The map of the Mt. Hood National Forest is much more difficult to interpret. More than 50% of the forest area are places where Pacific Meridian found old growth and Morrison did not, and these places are well distributed throughout the forest. Areas where both studies found old growth are also found throughout the forest, with concentrations in the northern, south central, and far southwestern portions of the forest. Areas where Morrison found old growth and Pacific Meridian did not are largely adjacent to areas that are agreed upon as old growth. Areas where both studies agreed there was no old growth (only 10% of the forest area) are found scattered through much of the forest, with a notable lack of such areas in the northern portion. One interesting pattern is that The Wilderness Society tended to find old growth that Pacific Meridian did not on the north sides of stands where they agree, and Pacific Meridian Resources found old growth that Morrison did not on the south side of stands where they agree. This pattern is especially noticeable in the far northern and south central areas of the forest, where the map shows thin red areas below and thin orange areas above green areas. This is presumably a positional error, perhaps a relict of the reprojection that I performed, and despite the fact that the townships do line up correctly.

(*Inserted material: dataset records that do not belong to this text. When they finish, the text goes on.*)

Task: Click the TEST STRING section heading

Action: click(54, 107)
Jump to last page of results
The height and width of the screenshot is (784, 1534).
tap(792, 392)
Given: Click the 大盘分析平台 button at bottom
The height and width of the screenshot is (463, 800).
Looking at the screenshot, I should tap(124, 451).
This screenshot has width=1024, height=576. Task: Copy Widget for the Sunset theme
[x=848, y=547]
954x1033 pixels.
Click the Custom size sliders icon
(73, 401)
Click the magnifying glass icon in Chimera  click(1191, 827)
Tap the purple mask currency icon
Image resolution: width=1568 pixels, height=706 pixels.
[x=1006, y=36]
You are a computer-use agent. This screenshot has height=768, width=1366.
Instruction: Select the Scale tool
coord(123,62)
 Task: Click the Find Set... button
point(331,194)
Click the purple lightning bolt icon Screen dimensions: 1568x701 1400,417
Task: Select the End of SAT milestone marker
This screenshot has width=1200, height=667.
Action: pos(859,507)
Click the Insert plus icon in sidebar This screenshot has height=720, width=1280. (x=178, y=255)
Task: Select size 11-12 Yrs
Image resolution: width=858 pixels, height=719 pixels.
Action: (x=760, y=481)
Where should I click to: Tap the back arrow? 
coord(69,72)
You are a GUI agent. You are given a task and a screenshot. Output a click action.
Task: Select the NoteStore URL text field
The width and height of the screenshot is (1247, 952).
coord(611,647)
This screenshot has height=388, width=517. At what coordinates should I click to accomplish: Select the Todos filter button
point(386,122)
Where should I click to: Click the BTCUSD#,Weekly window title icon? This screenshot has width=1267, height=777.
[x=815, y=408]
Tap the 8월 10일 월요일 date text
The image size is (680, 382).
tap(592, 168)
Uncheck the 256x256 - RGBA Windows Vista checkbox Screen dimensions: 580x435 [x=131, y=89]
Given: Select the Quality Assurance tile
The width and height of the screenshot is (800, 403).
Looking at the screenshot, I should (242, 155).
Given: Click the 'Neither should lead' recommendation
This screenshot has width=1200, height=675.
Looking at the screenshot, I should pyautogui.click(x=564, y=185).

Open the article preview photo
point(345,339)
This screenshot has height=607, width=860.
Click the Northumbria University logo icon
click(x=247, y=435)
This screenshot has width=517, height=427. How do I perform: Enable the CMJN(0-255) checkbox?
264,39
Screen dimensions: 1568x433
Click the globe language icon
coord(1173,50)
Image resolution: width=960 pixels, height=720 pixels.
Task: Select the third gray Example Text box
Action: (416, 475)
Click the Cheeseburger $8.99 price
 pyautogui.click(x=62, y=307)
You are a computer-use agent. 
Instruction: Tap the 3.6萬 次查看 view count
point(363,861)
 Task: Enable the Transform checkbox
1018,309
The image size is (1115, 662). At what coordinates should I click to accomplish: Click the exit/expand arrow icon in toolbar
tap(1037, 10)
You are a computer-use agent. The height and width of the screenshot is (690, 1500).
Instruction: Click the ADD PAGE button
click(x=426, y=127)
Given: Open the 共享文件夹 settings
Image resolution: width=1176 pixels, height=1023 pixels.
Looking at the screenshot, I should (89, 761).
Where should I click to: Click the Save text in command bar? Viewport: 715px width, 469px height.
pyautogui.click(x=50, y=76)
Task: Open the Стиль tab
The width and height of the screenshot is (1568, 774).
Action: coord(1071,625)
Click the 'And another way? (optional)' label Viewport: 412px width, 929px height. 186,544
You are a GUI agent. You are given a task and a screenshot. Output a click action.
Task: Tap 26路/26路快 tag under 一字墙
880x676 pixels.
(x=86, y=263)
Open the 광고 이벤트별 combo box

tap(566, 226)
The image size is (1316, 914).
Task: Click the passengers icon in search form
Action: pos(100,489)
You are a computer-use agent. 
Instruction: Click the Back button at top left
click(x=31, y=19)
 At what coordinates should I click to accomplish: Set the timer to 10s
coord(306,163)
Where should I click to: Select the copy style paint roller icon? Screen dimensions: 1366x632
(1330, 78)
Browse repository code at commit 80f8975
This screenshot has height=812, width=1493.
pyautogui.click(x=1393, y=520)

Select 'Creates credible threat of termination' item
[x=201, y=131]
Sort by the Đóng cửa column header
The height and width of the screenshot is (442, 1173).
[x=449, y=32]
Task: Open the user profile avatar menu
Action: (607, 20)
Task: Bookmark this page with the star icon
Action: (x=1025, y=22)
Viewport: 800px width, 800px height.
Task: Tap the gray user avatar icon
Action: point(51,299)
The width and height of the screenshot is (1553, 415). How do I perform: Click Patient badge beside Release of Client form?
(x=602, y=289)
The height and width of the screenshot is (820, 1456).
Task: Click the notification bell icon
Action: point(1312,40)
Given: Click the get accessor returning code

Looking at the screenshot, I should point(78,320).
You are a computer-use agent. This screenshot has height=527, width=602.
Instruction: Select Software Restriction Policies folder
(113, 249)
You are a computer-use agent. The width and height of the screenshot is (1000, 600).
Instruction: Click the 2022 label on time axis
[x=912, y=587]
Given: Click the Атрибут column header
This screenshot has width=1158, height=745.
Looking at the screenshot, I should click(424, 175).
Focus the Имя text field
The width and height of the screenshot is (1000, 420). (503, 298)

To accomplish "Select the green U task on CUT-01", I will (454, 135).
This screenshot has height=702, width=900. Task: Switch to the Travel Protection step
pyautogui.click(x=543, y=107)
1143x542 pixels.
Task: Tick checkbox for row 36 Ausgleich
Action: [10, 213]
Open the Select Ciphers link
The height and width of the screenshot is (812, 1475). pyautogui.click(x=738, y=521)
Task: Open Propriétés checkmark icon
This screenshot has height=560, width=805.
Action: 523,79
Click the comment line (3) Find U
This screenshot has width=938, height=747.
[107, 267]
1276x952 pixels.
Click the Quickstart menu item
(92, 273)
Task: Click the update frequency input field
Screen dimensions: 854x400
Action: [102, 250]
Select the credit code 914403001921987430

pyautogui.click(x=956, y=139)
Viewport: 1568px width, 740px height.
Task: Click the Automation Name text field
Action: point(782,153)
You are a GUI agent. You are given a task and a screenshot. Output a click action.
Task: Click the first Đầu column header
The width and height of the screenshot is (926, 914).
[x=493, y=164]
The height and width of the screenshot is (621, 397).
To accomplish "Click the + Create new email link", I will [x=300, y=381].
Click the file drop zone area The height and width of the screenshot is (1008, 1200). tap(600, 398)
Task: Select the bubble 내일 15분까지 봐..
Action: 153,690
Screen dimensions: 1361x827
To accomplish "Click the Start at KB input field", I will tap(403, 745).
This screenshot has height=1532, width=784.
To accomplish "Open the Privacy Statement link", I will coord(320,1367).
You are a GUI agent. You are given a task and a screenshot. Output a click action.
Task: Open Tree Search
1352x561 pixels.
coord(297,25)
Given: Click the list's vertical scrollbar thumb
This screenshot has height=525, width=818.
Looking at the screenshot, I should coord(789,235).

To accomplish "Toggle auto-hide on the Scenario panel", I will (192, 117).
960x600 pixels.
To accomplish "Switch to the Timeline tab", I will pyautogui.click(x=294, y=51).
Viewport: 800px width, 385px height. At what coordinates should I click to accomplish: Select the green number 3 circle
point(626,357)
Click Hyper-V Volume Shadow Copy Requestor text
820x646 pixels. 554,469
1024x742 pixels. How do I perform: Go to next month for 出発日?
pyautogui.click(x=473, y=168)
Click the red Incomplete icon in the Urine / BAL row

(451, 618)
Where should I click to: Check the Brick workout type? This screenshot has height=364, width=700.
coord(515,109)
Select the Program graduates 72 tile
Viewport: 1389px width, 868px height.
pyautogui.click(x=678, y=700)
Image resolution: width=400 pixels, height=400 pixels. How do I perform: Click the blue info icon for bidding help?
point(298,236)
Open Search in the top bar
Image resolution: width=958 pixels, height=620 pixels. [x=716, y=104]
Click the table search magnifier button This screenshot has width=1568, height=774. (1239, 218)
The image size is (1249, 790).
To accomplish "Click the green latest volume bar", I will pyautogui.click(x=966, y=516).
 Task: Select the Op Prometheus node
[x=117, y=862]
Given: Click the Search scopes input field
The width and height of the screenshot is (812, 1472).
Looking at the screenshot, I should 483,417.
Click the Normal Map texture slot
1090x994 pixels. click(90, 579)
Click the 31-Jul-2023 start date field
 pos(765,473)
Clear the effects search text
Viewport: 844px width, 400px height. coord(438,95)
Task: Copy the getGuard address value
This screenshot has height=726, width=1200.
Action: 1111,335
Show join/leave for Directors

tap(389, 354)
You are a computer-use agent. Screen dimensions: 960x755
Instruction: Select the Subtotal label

There are no trends evident in the data. Pacific Meridian Resources did not classify all of Morrison's ancient forest as old growth, despite their finding much more old growth in general. They found it outside areas where Morrison found it. They did not even have a higher rate of agreement on Forests where they found significantly more old growth. Thus, while this comparison is interesting, it does not find any consistent bias in the datasets.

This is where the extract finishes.